Storage — object storage (files & blobs)
Anything a user uploads — a chat attachment, a profile image, a 1000-page PDF — is a blob:
a chunk of bytes that's too big to belong in a row, wants to be streamed, and may one day
sit behind a CDN. So it doesn't go in the database. It goes in object storage, and the
database keeps only a short storageKey pointer to it.

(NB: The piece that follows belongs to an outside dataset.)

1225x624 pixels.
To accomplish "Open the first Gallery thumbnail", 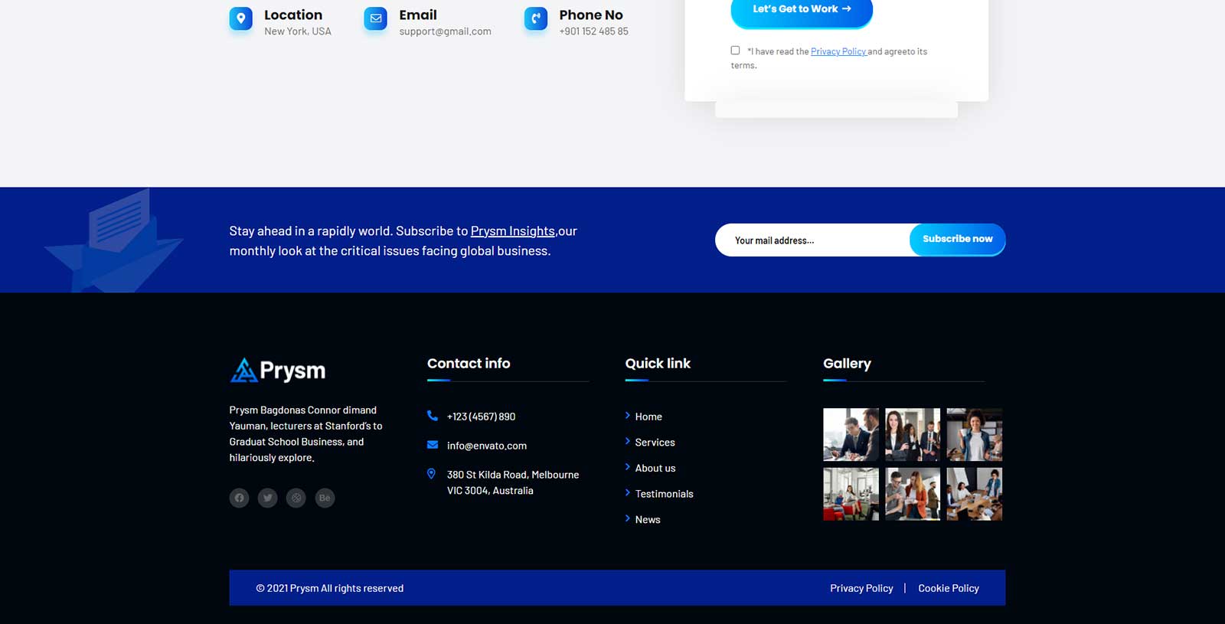I will [851, 434].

fusion-storage is the stack's object-storage seam. It exposes a tiny
server-only API — putObject / getObject / removeObject — over two interchangeable
drivers: an S3-compatible MinIO container locally and on-prem, Azure Blob in the
cloud. Which one runs is decided by environment variables; the calling code never knows the
difference.
Coming from Django? This is Django's storage backends, made explicit. A Django
FileFieldhides aStoragebackend —FileSystemStorageby default,S3Boto3Storage(django-storages) in production — and your model column stores a path/name, not the bytes. fusion-storage is the same split without the ORM magic:putObject(key, bytes)≈default_storage.save(name, content),getObject(key)≈default_storage.open(name), and the column on your row (storageKey) is the name you saved under. The/api/filesroute below is your media-serving view — with the permission check you'd write by hand, because object storage doesn't do per-user auth.

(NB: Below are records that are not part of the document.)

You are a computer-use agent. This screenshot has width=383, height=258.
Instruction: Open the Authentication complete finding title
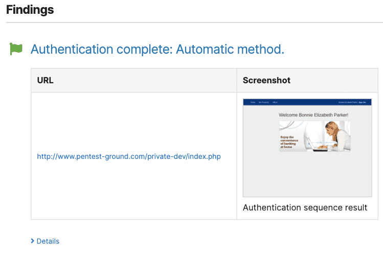[x=157, y=50]
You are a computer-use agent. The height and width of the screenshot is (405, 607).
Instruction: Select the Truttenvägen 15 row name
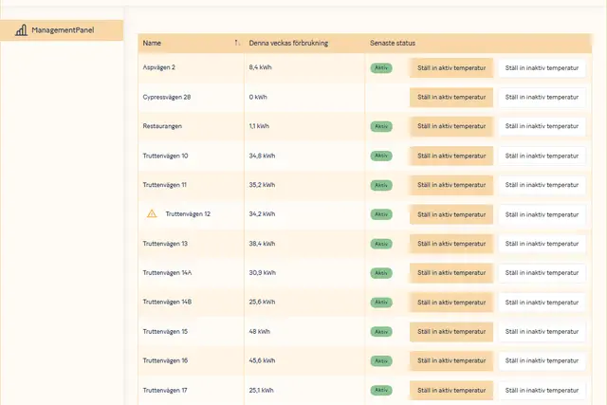click(x=165, y=332)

Object storage, not the database
The rule across the stack: blobs live in object storage; the row stores a storageKey. When
you upload a file to a Carola conversation, the chat_document row that's created holds the
filename, MIME type, size, and a storageKey — but not the bytes (see
Search & RAG for the full attachment pipeline). The bytes are in MinIO/Blob under
that key.
Three reasons the blob never touches Postgres:
- Size. A 50 MB PDF as a
byteacolumn bloats the table, the WAL, every backup, and everySELECT *that forgets to exclude it. Object stores are built for large opaque objects; relational tables are not. - Streaming. Serving a file means streaming bytes to a
Response, not marshalling them through the query layer. Object stores hand you a readable stream; the database would force the whole blob through a driver round-trip first. - CDN / offload. A
storageKey+ a serving URL is exactly the shape a CDN or a signed-URL scheme wants. Keeping bytes out of the row leaves that door open — in Azure the blob already lives in a storage account that a CDN can front directly.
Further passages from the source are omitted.